Georgia Attorney General Sam Olens continues to defend the state's gay marriage ban, arguing in a new legal filing that the fundamental right to marry shouldn't be extended to gay couples.
“Despite Plaintiffs’ rhetoric and appeal to the inevitability of history, this is at bottom a simple case,” Olens writes in his 16-page brief. “If the Equal Protection Clause or Due Process Clause confer on same-sex couples an unqualified right to marry, the challenged state statute and constitutional provision are unconstitutional. And conversely, the challenged provisions must be upheld if the Clauses do not confer such a right. They do not, and this Court should dismiss Plaintiffs’ challenge.”
Olens and LGBT lawyers have swapped briefs back and forth since Lambda Legal filed a federal lawsuit challenging Georgia's gay marriage ban in April. Olens just can't help himself. In June, he argued that gay marriage is not a “fundamental right” and asked U.S. District Judge William Duffey to throw out the lawsuit. Lambda responded in September and Olens fired back on Wednesday.
“The right to marry is, of course, a fundamental right. But that right has never previously been understood as extending to same-sex couples,” Olens wrote.
Other highlights from Olens' request to dismiss the legal challenge:
Nevermind what's happening in courts across the country. In Georgia, gay marriage – right now – is bad.
But like their Complaint, Plaintiffs’ Opposition is based on speculation about where the law may be going, or where it has gone in other circuits, not what it is today in this Circuit. And the law today – in this Circuit – precludes their claims.
That Supreme Court decision last year that struck down the federal marriage ban? Piss off, legally speaking.
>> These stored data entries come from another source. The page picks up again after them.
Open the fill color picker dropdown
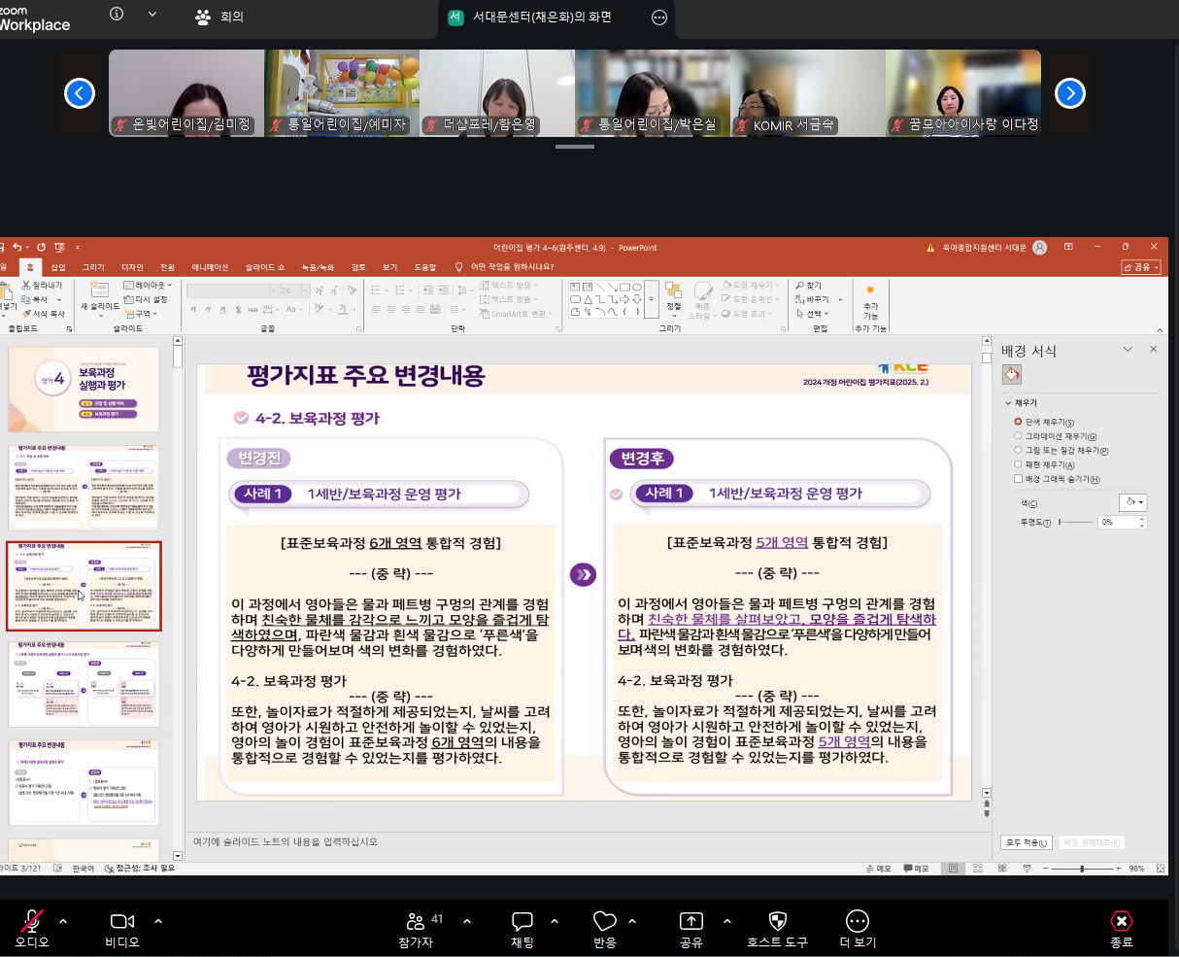The width and height of the screenshot is (1179, 957). click(x=1132, y=502)
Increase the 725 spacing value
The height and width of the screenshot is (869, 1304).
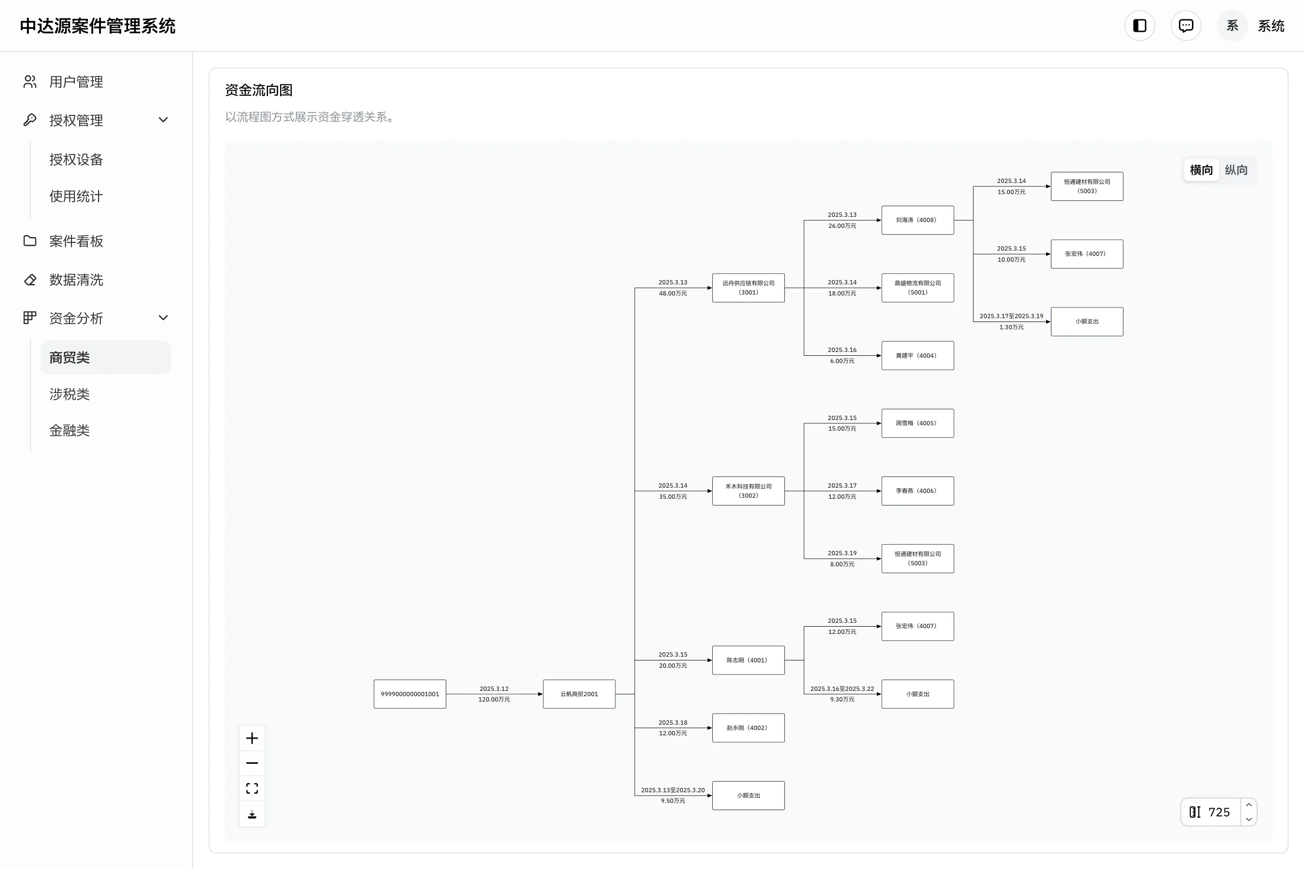click(x=1249, y=805)
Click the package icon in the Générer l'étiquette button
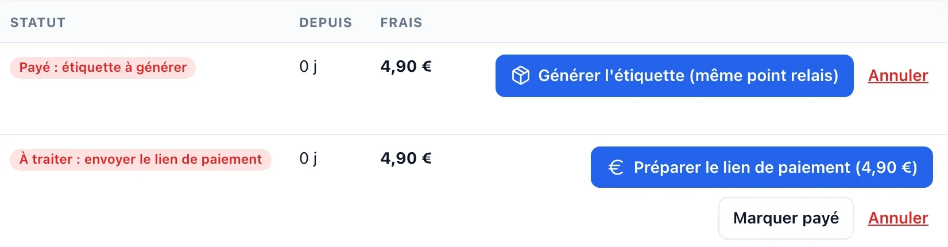This screenshot has width=948, height=247. click(x=520, y=76)
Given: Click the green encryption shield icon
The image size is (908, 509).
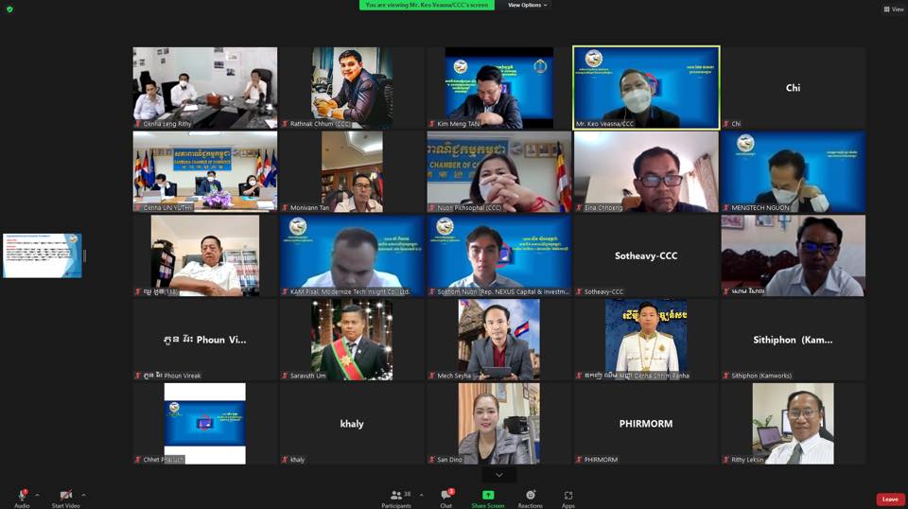Looking at the screenshot, I should [9, 9].
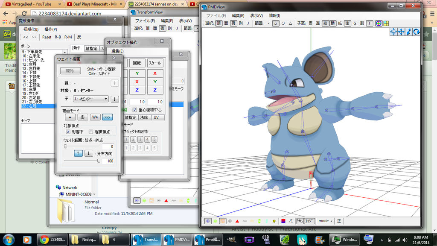The image size is (437, 246).
Task: Click the colored circle crosshair toolbar icon
Action: [378, 23]
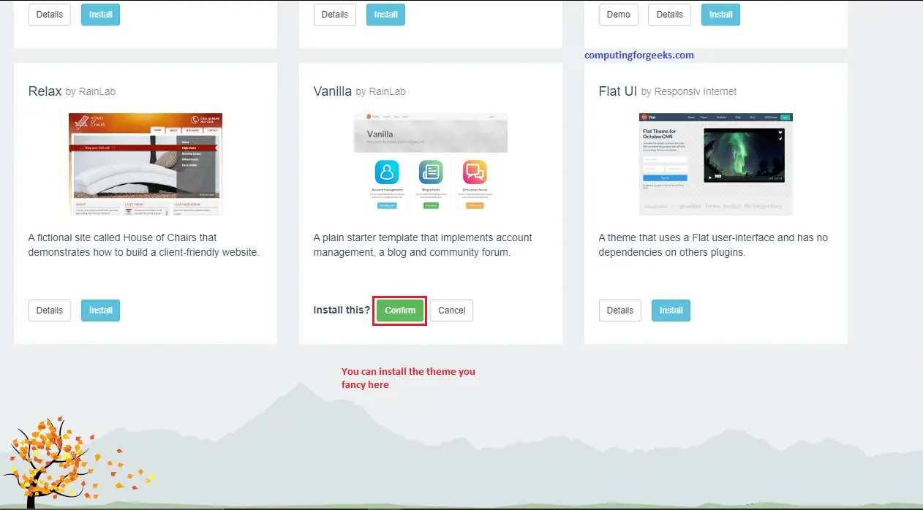Screen dimensions: 923x510
Task: Click the Vanilla theme title
Action: click(333, 91)
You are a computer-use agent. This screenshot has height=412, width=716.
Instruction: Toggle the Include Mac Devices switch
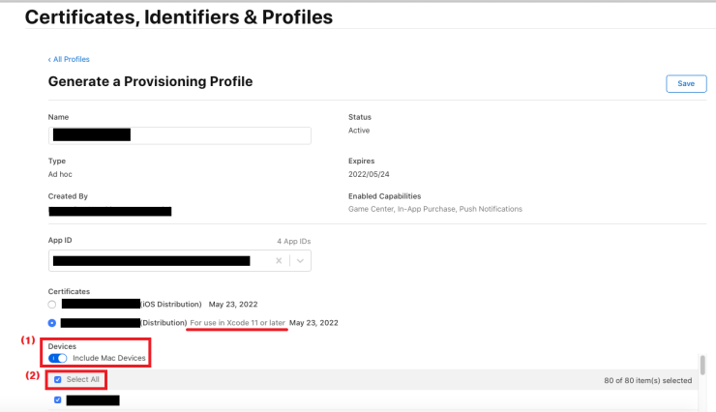click(58, 359)
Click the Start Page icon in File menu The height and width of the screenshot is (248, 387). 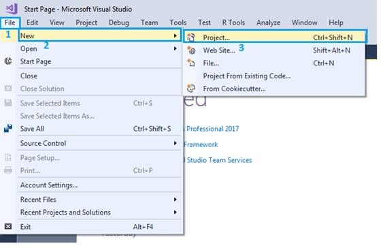8,61
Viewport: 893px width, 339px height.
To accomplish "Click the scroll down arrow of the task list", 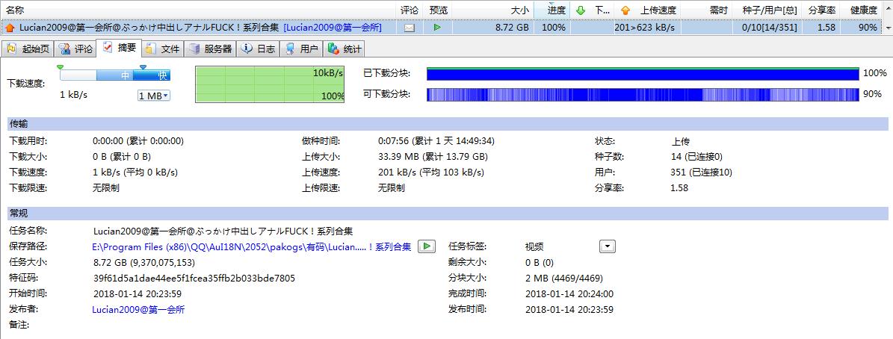I will point(887,28).
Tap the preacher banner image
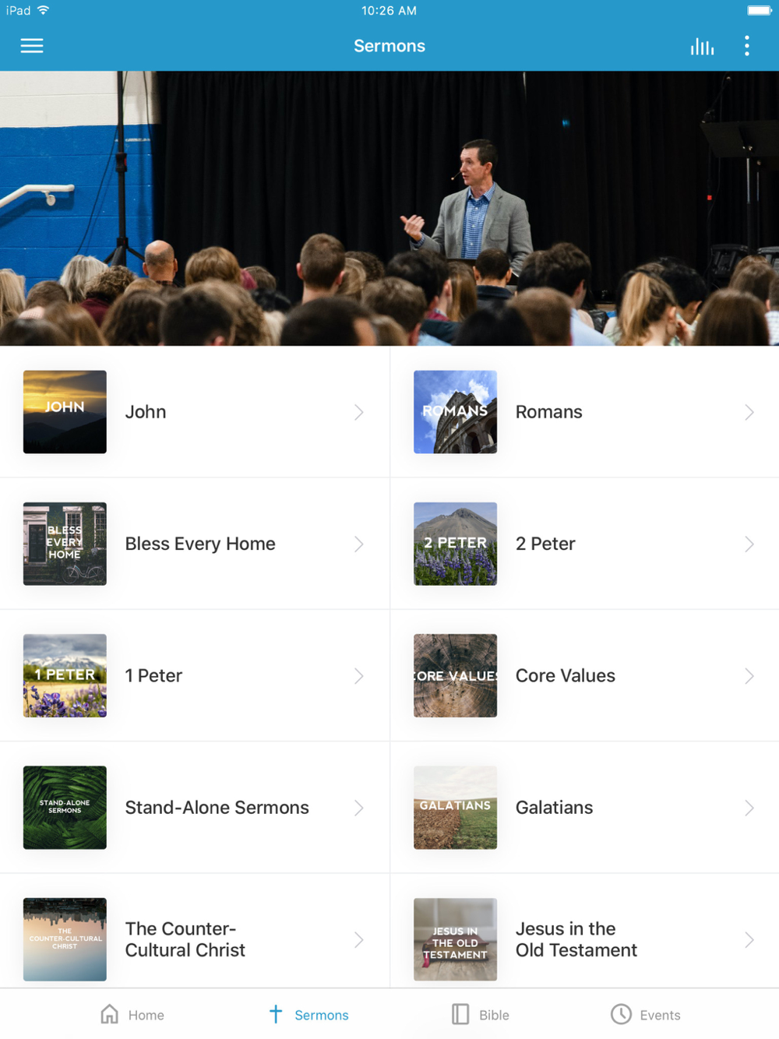 (x=390, y=208)
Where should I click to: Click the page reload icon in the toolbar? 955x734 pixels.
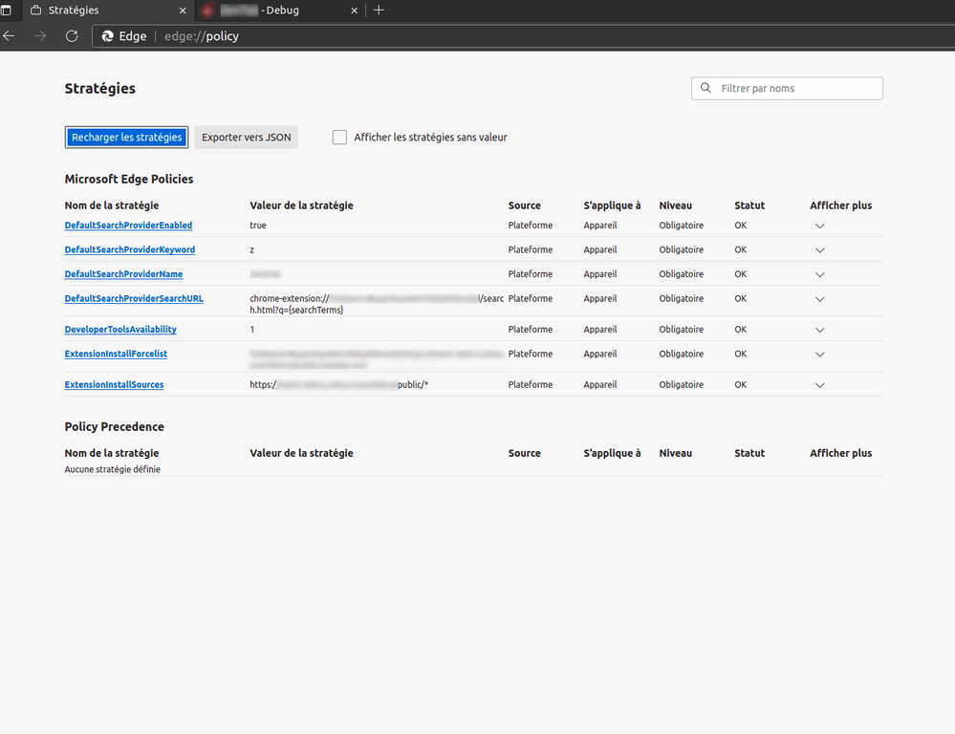[x=71, y=36]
In their supplemental filing, Plaintiffs also make much of the Supreme Court’s recent denial of certiorari in cases in which three circuits held that the Constitution does afford same-sex couples the right to marry. But the denial of certiorari is not relevant here at all: “For at least eight decades the Supreme Court has instructed us, time and again, over and over, that the denial of certiorari does not in any way or to any extent reflect or imply any view on the merits.”
Let's not rush this same-sex marriage thing.
Plaintiffs assert that courts did not wait on the democratic process before protecting women and racial minorities. Plaintiffs forget the 13th, 14th, 15th, 19th, and 24th amendments. These amendments were products of the democratic process directly designed to address those injustices, and the court decisions to which Plaintiffs presumably allude enforced these amendments. But Plaintiffs here ask this Court to do something quite different: presume the 14th Amendment codifies Plaintiffs’ vision of the law (and assumptions about what the U.S. Supreme Court is likely to do in the future) and therefore wield that Amendment as a sword to cut off vigorous debate on one of the most hotly contested subjects in our democratic system.
Olens mocks the LGBT plaintiffs.
Plaintiffs and the State agree on a fundamental principle: the vital importance of marriage and the role it plays in our society. Plaintiffs believe that importance bolsters their claim of access to marriage. The State, on the other hand, believes that the importance of marriage and the critical role it plays in our society demands caution before expanding its scope beyond the definition that, until quite recently, “was an accepted truth for almost everyone who ever lived, in any society in which marriage existed.”
And mocks them some more, arguing that gay Georgians can legally marry – to opposite sex partners.
As explained in the State’s opening brief, the challenged laws do not discriminate on the basis of sex; they apply equally to men and women.